Massachusetts conference minister agrees to take a pie in the face for climate change
If anyone within the United Church of Christ would take a pie in the face for the sake of climate change, it’s the Rev. Jim Antal. Through a challenge devised by his intern, the conference minister of the Massachusetts Conference of the UCC and leader of the denomination’s move toward fossil fuel divestment will do just that if 10 congregations commit to begin a new conversation about fossil fuel divestment by March 15. With three churches on board and a fourth in the works, Patrick Cage is nearly half way to reaching his goal – and to making a public spectacle of his boss.
“My first thought was I’m in a good place when I can get away with proposing something like this,” said Cage, the conference’s environmental intern who expressed interest in working for Antal after attending one of his speeches. “And I also thought to myself, sometimes you have to make sacrifices for what you believe in, so that can include getting a pie in the face.”
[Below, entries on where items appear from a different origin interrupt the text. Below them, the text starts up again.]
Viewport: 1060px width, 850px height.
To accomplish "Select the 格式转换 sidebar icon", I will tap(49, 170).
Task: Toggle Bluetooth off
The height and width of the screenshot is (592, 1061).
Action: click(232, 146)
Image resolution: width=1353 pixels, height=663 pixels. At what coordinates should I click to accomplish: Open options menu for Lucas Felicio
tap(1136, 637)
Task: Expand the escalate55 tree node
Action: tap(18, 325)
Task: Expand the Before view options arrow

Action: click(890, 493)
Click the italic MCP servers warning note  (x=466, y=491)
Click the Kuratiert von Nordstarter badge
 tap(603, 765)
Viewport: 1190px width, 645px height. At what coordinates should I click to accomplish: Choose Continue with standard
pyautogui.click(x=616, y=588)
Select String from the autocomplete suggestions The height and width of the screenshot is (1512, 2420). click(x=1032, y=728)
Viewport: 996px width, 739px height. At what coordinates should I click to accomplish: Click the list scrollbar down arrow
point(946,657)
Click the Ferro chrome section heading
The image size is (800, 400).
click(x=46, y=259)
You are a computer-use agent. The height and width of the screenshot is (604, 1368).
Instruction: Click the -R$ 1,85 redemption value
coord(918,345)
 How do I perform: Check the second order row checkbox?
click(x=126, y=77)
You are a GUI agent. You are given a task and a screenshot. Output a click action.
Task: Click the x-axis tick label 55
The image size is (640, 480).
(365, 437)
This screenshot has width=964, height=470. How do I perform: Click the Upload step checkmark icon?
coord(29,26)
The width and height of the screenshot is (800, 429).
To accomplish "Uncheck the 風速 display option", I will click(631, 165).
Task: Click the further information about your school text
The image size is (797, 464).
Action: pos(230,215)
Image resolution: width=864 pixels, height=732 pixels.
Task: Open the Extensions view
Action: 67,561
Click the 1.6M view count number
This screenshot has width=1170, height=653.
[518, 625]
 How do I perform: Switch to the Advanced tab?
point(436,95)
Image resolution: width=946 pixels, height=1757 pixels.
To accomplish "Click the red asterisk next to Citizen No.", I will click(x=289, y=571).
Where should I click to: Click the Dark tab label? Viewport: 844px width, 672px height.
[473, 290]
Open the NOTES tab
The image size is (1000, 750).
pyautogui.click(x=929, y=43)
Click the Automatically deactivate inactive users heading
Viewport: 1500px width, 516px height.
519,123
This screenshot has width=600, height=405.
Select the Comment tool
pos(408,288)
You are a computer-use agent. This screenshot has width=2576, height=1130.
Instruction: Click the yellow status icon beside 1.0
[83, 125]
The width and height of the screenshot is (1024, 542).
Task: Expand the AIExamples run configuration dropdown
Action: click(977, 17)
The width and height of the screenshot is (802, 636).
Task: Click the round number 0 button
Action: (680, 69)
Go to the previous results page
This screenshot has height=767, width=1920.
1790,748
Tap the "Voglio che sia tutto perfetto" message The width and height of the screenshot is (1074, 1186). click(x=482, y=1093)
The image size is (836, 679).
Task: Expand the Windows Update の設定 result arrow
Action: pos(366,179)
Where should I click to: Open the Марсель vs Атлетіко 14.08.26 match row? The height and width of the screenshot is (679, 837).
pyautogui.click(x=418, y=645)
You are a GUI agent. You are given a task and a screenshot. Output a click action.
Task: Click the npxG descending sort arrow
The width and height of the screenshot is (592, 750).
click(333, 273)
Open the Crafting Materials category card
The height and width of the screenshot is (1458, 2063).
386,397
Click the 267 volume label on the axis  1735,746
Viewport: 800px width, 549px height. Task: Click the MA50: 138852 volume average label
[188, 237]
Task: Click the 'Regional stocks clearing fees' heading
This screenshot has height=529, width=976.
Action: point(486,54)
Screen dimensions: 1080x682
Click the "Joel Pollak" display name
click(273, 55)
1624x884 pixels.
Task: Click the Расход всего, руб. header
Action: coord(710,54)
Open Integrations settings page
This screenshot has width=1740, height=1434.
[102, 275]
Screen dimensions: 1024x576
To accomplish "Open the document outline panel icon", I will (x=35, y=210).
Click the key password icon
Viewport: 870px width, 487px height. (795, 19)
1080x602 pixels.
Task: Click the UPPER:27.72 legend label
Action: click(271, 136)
If Cage meets his goal, Antal has agreed to get 10 pies smashed in his face – one for each church – during Super Saturday, a day of worship, workshops and networking for lay and clergy leaders to be hosted by the Massachusetts and Connecticut Conferences on March 21.
“My intern told me that it’s the least I can do to stop global warming,” Antal said. “As soon as I agreed, 10 of my staff colleagues were all in line asking where they could get a pie.”
Churches can commit to having a conversation in any form—for example, it can be in person or online, and can take place among a church’s Green Team, investment committee, church council, or in the context of the wider congregation. The only real requirement, Cage said, is that churches that have not previously addressed the topic engage in a legitimate discussion about the possibility of divesting from fossil fuels. Cage said this initiative is a playful way to urge churches to discuss what can often be a difficult, even controversial, subject.
“What it comes down to is divesting from fossil fuels is one of the hardest conversations to talk about because no one wants to think about climate change more than they have to and most, especially churches, don’t want to think about their assets too much,” said Cage, who is a recent graduate of Yale College with a major in environmental studies. “We wanted to make it more lighthearted and accessible to get the conversation rolling.”
So far, Cage has reached out to environmental contacts at churches within the Massachusetts Conference, but says if he gets interest from a church outside of the conference “it would be hard not to count them.”
As for the type of pie, Antal would prefer blueberry.
“Blueberries taste good,” he said. “And are less impactful on the face.”